▶ [WORK ORDER]:
Nothing but the lines from the one holding "Task: Click the filter" through the last line of the material below should be set down, exactly and without images.

▶ [SUPPLIED MATERIAL]:
++++++

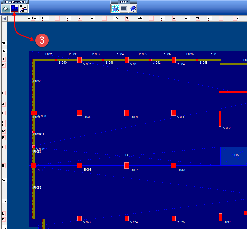Click the left arrow on the ruler

point(5,19)
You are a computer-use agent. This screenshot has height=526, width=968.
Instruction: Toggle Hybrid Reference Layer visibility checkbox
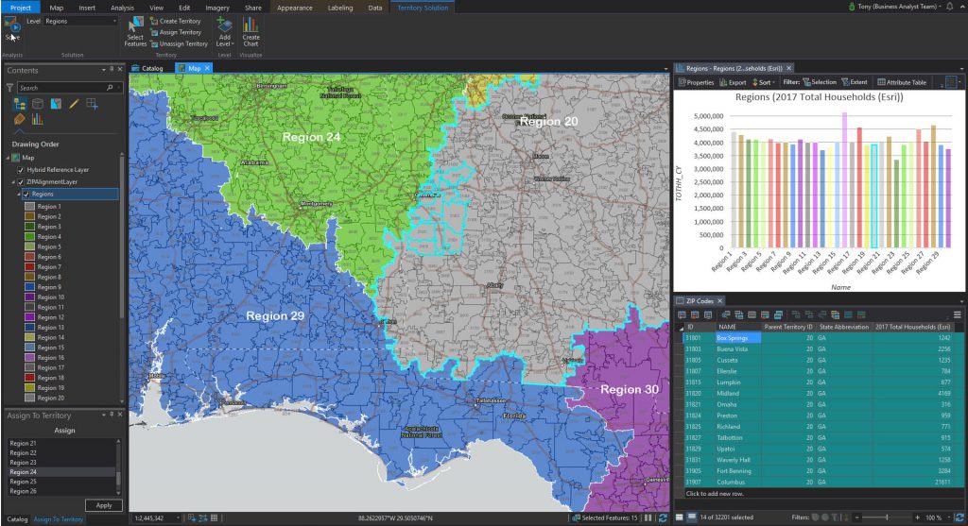point(21,169)
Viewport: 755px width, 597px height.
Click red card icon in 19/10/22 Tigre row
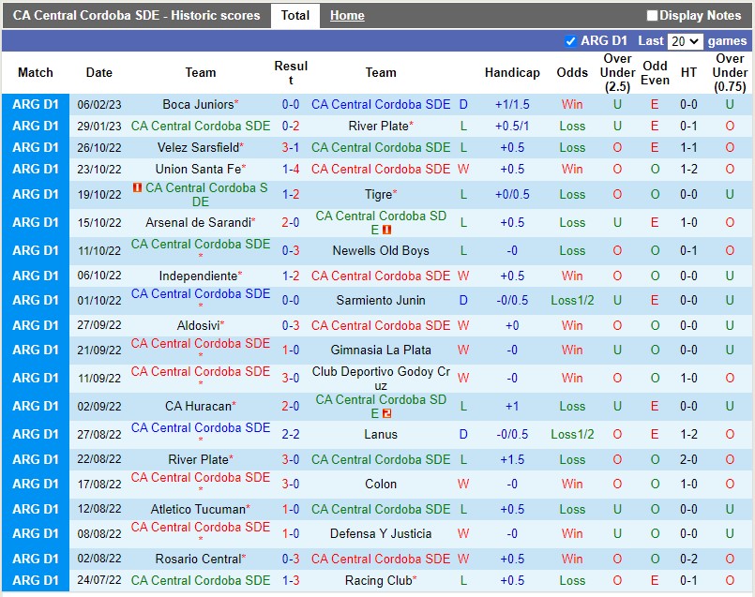coord(138,188)
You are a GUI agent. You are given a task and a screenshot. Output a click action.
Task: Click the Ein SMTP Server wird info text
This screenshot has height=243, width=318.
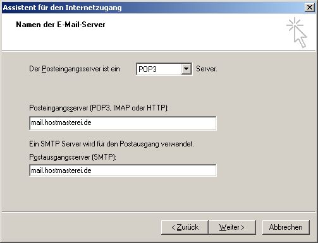click(x=111, y=144)
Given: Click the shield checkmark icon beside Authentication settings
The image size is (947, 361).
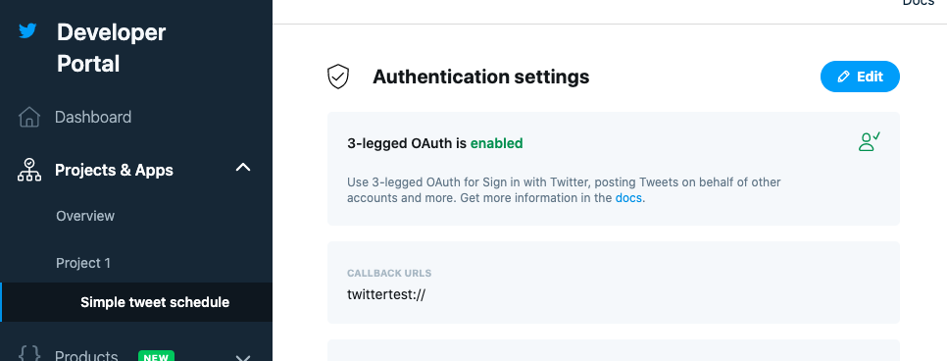Looking at the screenshot, I should (x=338, y=77).
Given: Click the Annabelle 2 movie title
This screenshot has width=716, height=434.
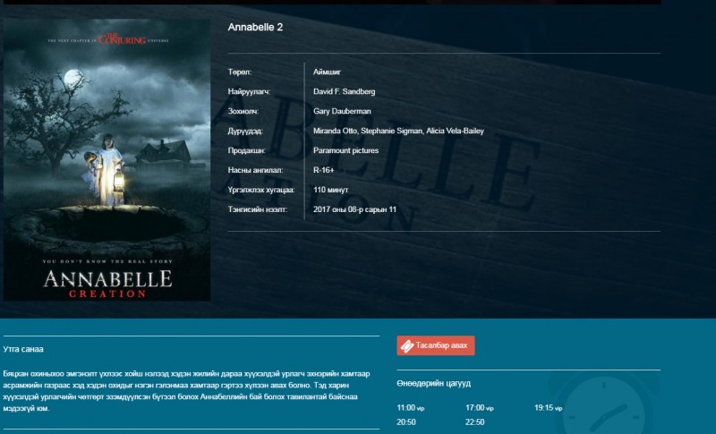Looking at the screenshot, I should 255,27.
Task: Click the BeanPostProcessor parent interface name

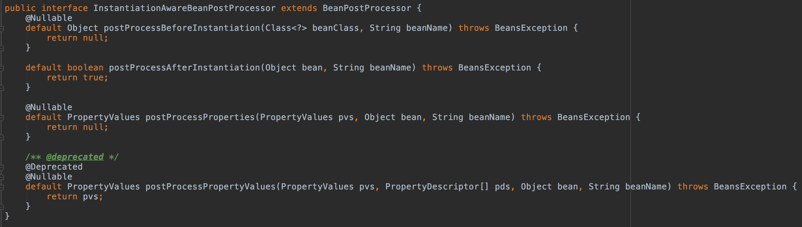Action: [x=367, y=8]
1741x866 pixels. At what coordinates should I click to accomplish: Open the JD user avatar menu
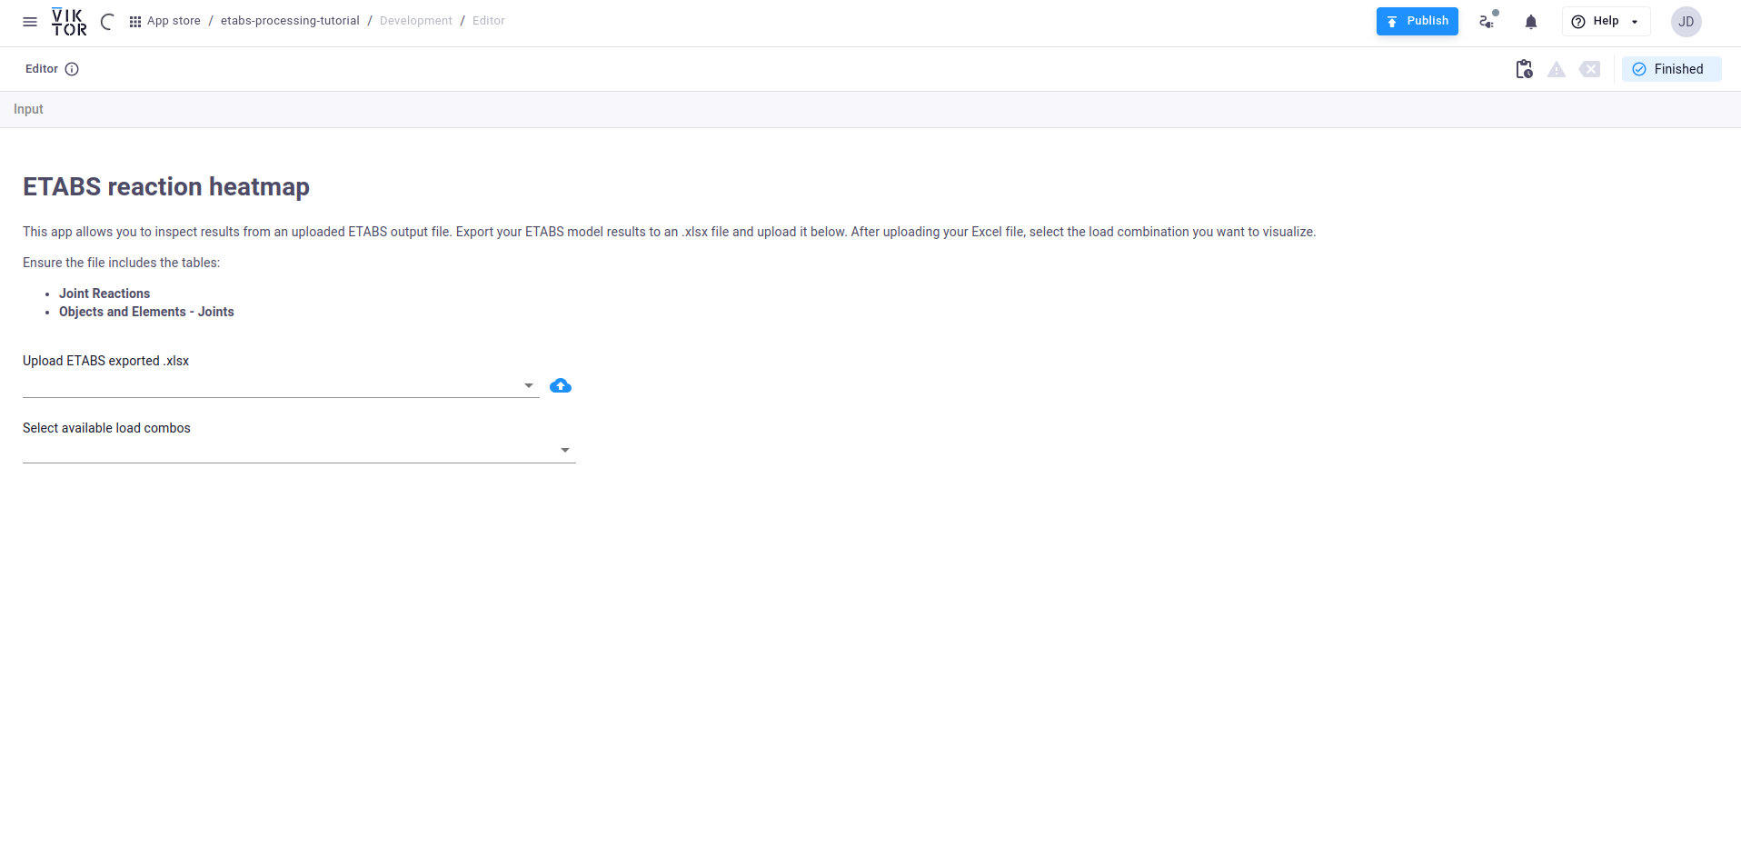(1686, 22)
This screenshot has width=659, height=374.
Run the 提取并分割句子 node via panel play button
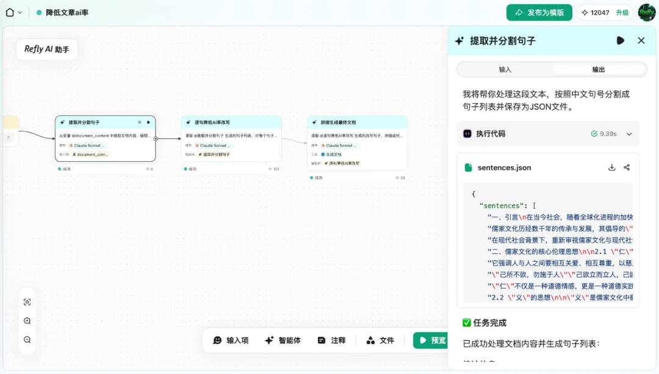pyautogui.click(x=621, y=40)
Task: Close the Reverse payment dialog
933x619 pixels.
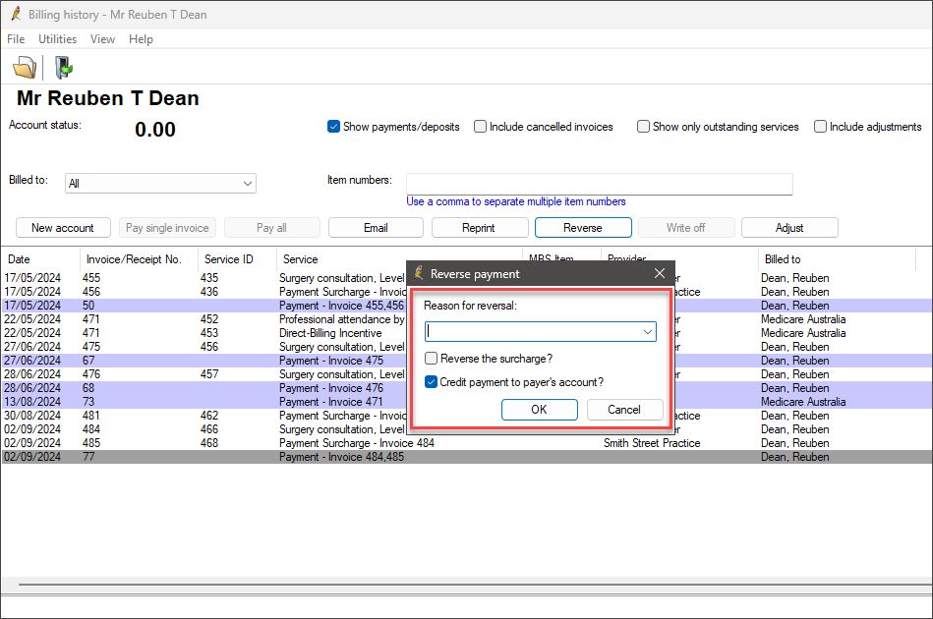Action: 660,274
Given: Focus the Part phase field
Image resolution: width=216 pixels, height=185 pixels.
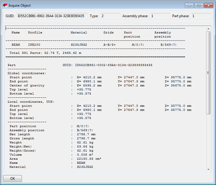Looking at the screenshot, I should pyautogui.click(x=201, y=16).
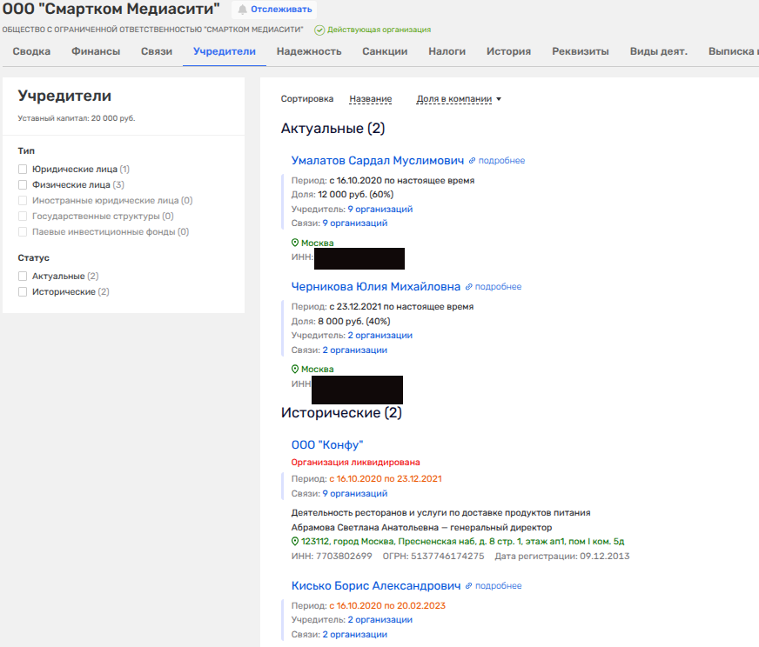Check the Физические лица filter
The height and width of the screenshot is (647, 759).
tap(23, 185)
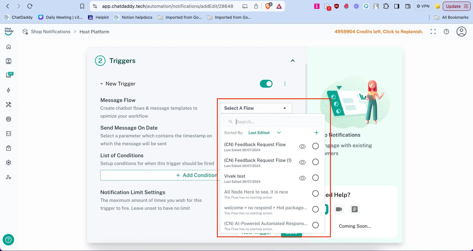Select the Vivek test flow radio button

pos(315,178)
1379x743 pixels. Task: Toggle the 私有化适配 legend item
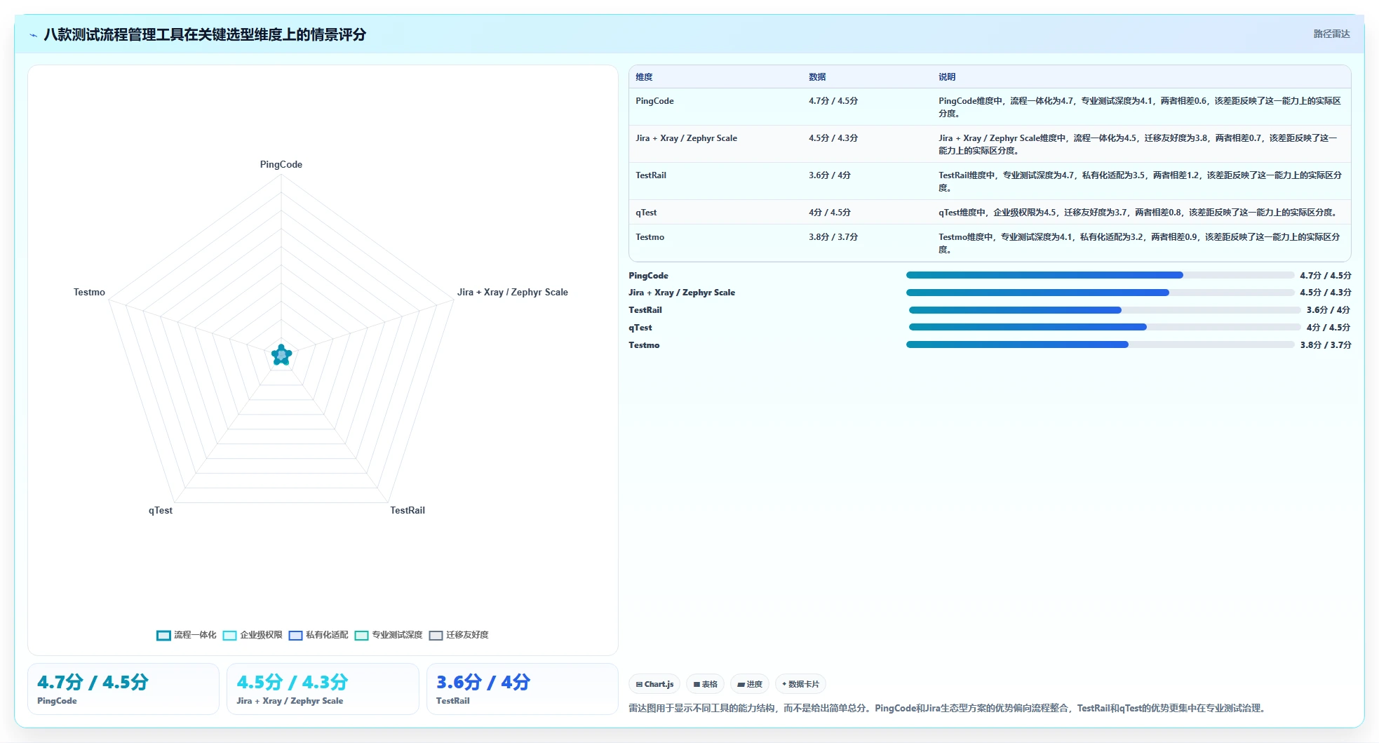[318, 635]
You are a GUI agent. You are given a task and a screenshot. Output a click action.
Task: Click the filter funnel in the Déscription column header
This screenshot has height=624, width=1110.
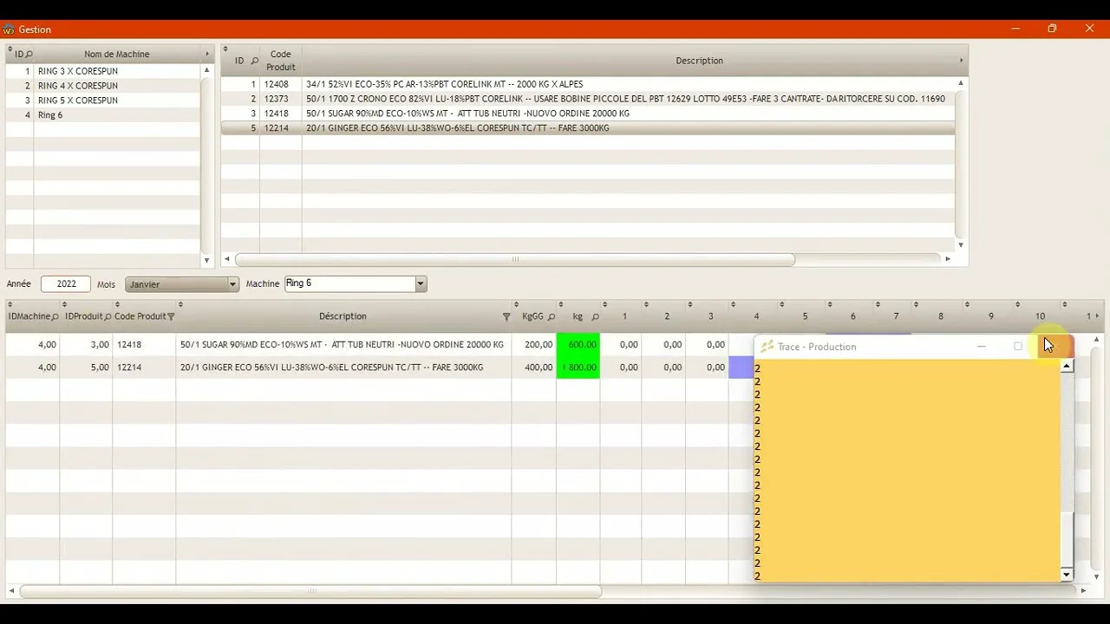point(506,317)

++++++

▶ [RESPONSE BELOW]:
Task: Click the filter funnel in the Déscription column header
This screenshot has height=624, width=1110.
point(506,317)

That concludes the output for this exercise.